#### Records for the exercise ####
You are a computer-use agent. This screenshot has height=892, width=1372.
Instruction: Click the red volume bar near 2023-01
####
#### Records for the exercise ####
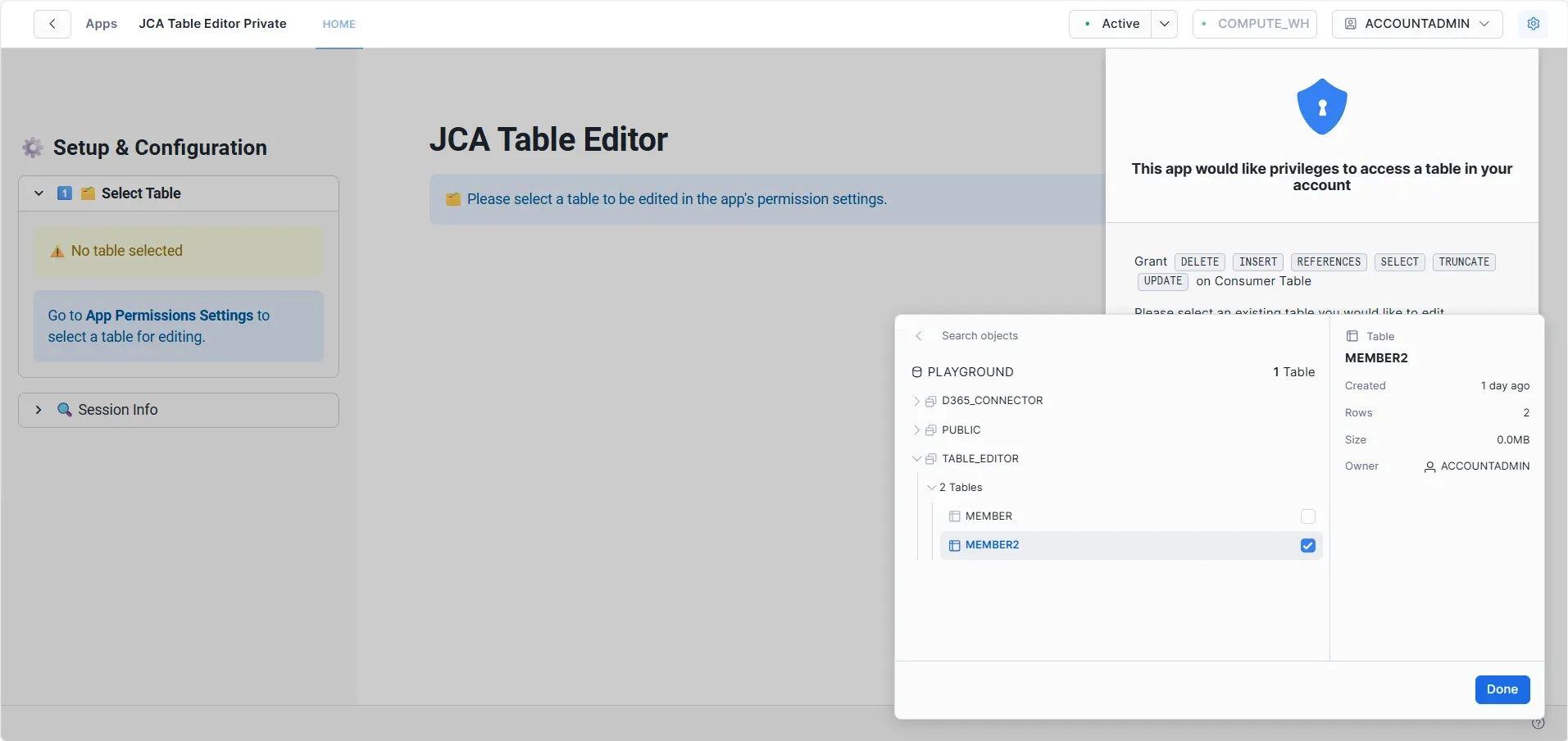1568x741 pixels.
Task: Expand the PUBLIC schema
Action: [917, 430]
####
#### Records for the exercise ####
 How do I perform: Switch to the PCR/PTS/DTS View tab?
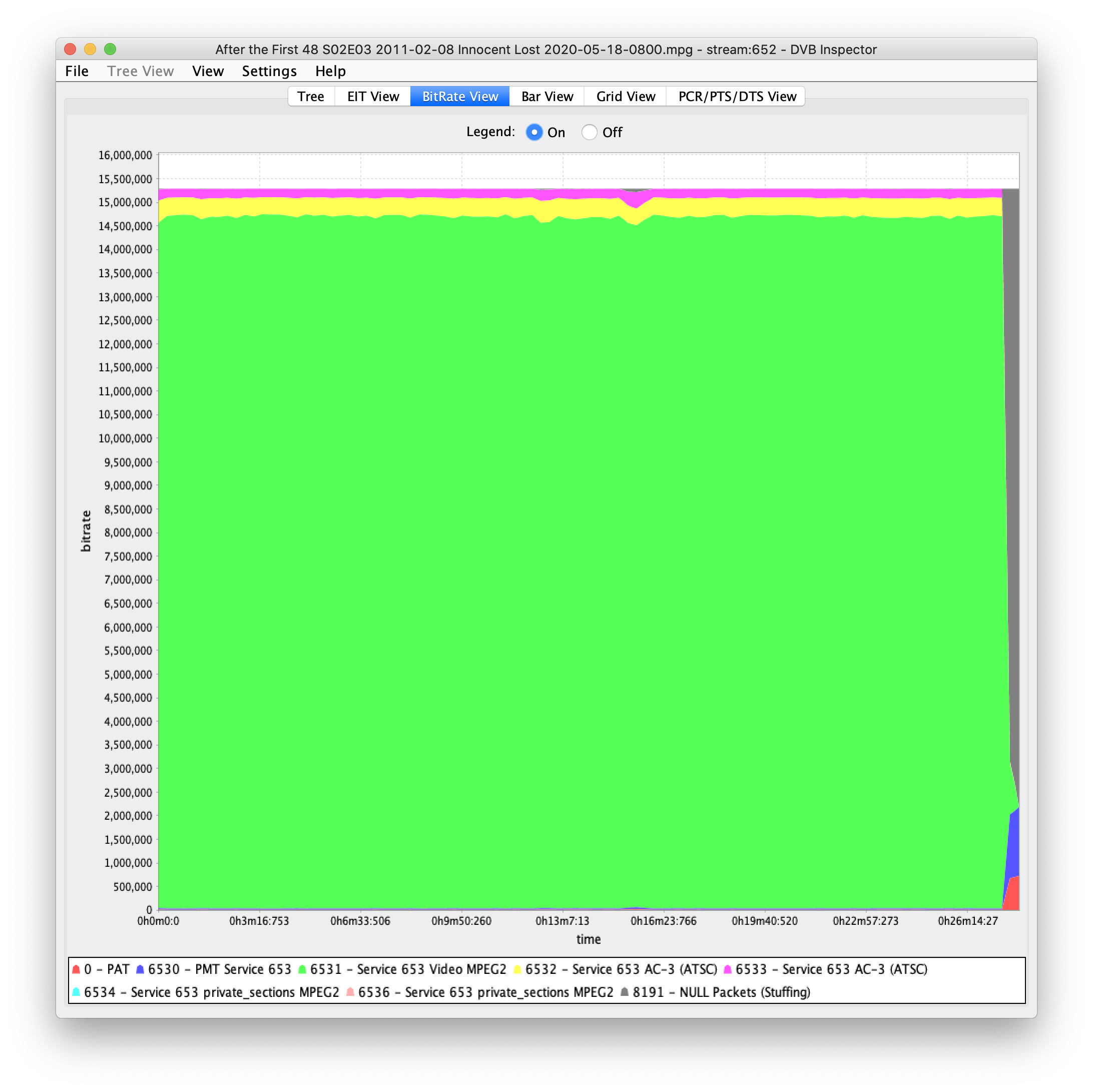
####
Your instructions:
The line above containing "You are a computer-use", the line containing "Instruction: Click the", and every line between them are to be transcribed exactly; no other line is wanted.

Answer to the problem:
You are a computer-use agent. This screenshot has height=892, width=1372.
Instruction: Click the red volume bar near 2023-01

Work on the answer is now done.